Copy the lines starting at the one containing "This screenshot has height=296, width=640." and ending at the one containing "pyautogui.click(x=180, y=74)", including both. Leave out the pictures.

-- start of Data for processing --

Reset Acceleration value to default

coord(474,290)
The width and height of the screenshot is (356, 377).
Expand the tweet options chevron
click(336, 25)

-- end of Data for processing --
-- start of Data for processing --

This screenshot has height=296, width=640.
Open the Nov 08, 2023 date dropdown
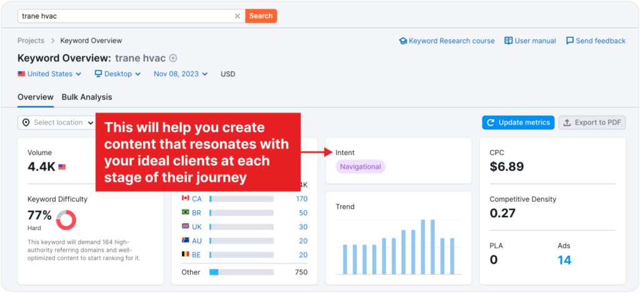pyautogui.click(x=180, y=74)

-- end of Data for processing --

- [Correct answer]:
This screenshot has height=296, width=640.
Open the Nov 08, 2023 date dropdown
pyautogui.click(x=180, y=74)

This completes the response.